Bouy Lay Henh was ten years old when the Khmer Rouge marched into Phnom Penh.
While she lived in Kandal province, three of her brothers were forcibly evacuated from the capital, two of whom did not survive the regime.
She was forced into manual labour when she was part of the women’s unit and faced overwork and starvation.
It was because of her hardships that she applied to become a part of a civil party at the Khmer Rouge Tribunal where, during her testimony, she relived the horrors she went through.
Her story and her photo will be displayed among 48 others each with a message of hope and reconciliation at Tuol Sleng Genocide Museum in Phnom Penh from this evening as part of the “Lessons from the Past” photo project.
The project, spearheaded by Meta House in cooperation with the Ministry of Youth, Education and Sports (MoEYS), is a wider part of the reparations agreement undertaken by the Khmer Rouge Tribunal.
Meta House in cooperation with MoEYS, devised a piece of theatre about the regime called The Courageous Turtle, to encourage students to talk with survivors of the Khmer Rouge and to better understand the older generation.
Survivors have watched the performances alongside the school students, at first to give feedback as well as to discuss with students what they have been through.
It’s during this time that Swiss photographer Anders Jiras took a photo of each survivor holding up a simple message of what they hope they could pass on to the next generation.
“It is quite touching to me,” he said yesterday at Meta House.
“The basic thing for me is to have this set up to reproduce this work fairly consistently.”
It is these messages, along with a short biography of their experience, which will be displayed at Toul Sleng.
Exhibition designer Laura Lavé said she wanted to combine elements of both Tuol Sleng and the Choeung Ek Killing Fields into her layout of the exhibition.
“I really tried to see the links between the venues, so with the Killing Fields, obviously it’s horrible, but also quite peaceful.
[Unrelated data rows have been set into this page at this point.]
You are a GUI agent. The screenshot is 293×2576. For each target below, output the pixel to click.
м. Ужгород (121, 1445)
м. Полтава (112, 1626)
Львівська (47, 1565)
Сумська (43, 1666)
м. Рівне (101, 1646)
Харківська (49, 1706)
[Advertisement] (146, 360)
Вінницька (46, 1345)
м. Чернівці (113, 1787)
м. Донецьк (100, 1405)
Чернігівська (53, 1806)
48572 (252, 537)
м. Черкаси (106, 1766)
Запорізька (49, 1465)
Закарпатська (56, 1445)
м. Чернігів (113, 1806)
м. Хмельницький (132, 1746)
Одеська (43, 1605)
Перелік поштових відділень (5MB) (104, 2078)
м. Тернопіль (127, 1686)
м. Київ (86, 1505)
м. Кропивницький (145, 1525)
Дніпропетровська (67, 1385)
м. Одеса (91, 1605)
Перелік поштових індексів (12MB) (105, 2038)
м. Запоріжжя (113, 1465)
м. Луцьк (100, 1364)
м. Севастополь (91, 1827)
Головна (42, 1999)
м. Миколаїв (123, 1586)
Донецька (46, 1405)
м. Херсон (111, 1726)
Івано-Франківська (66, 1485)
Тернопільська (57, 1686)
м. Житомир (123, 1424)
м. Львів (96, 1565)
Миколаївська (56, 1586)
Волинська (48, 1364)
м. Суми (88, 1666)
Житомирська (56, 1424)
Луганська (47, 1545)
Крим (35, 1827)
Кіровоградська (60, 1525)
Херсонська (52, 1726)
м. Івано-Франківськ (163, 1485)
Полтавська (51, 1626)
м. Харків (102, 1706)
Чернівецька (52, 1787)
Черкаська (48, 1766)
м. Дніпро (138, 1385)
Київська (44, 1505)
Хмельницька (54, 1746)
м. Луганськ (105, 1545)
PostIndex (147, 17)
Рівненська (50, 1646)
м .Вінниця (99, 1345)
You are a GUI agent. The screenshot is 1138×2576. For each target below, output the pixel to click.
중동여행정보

It’s like nature took back its right with all the flowers and vegetation, which is why I wanted to introduce nature to the exhibition,” she said.
She has used raw materials such as wood and natural string as well as plants to highlight the elements of growth and reconciliation the project is designed to represent.
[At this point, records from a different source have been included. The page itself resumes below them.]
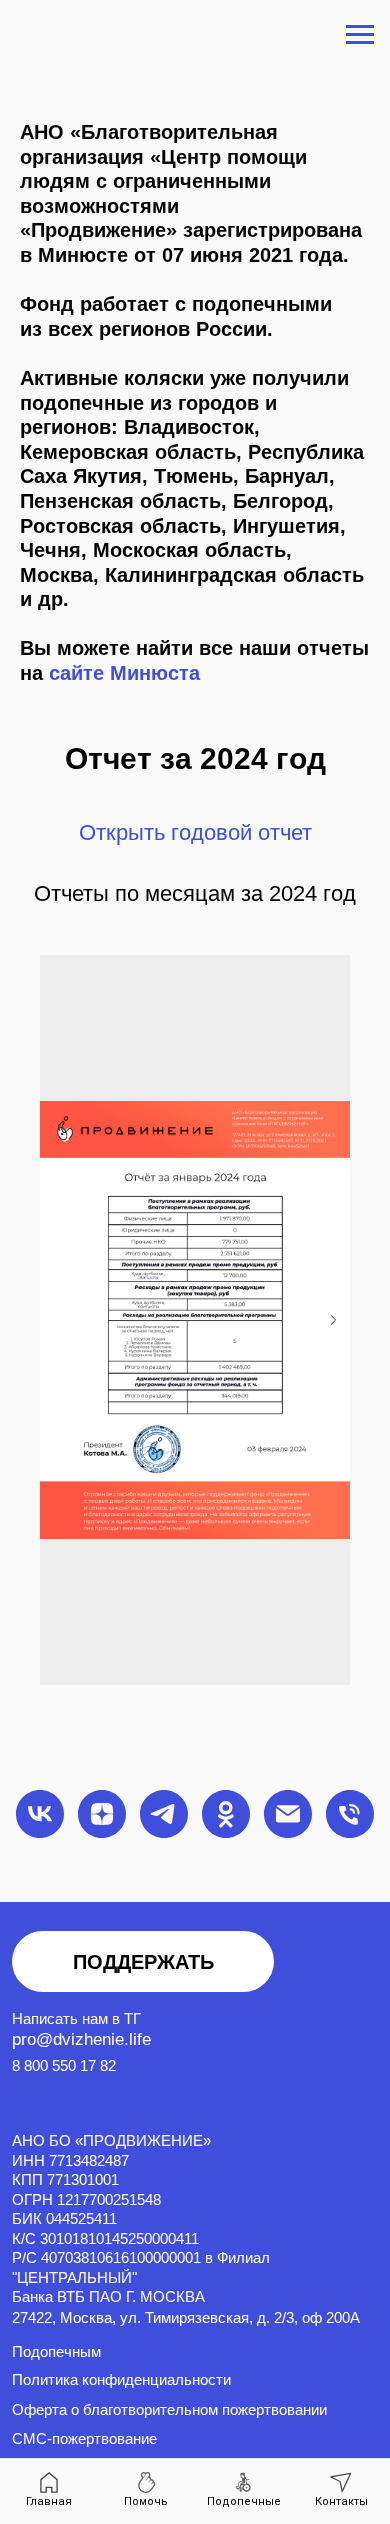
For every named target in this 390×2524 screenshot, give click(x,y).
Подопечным (56, 2352)
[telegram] (164, 1814)
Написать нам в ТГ (76, 2019)
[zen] (102, 1814)
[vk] (40, 1814)
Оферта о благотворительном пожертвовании (169, 2410)
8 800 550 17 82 (64, 2066)
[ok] (226, 1814)
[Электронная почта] (288, 1814)
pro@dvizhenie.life (81, 2039)
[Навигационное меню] (360, 35)
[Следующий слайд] (333, 1320)
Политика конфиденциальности (121, 2380)
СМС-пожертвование (84, 2439)
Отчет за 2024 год (195, 758)
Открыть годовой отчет (195, 832)
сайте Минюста (124, 673)
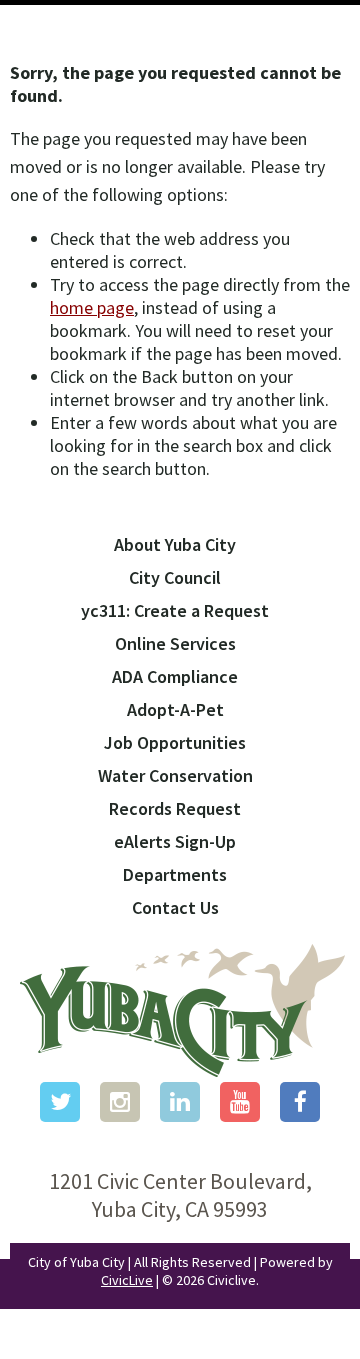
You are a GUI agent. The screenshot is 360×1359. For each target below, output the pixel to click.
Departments (175, 874)
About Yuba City (175, 544)
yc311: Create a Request (175, 610)
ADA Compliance (175, 676)
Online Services (175, 643)
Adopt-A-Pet (175, 709)
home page (92, 307)
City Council (175, 577)
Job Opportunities (175, 742)
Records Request (175, 808)
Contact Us (175, 907)
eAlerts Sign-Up (175, 841)
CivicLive (127, 1280)
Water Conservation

“The project is for the young Cambodians, so I wanted to focus on that more alive aspect,” she said.
Meta House founder Nicolaus Mesterharm noted the importance of holding the exhibition in such a symbolic place as Tuol Sleng, adding the museum has evolved alongside the nation in its healing.
“Tuol Sleng has transformed itself…the quality of the exhibitions, have all been upgraded,” he said.
“To present portrait photos of people who survived with a message to the youth, to me is complimenting that in a very good way.”
He said the project was a testament to the bravery the civil party members have shown and despite the photos harking back to the past, the exhibition was about looking forward. “Our project looks into the past because we want to look to the future. So these civil parties, who are so brave who have opted to share their story, they are so important for Cambodia’s next generation,” he said.
“Lessons from the Past” will be open to the public this evening from 6pm and will be displayed until February, 2018, at Tuol Sleng Genocide Museum.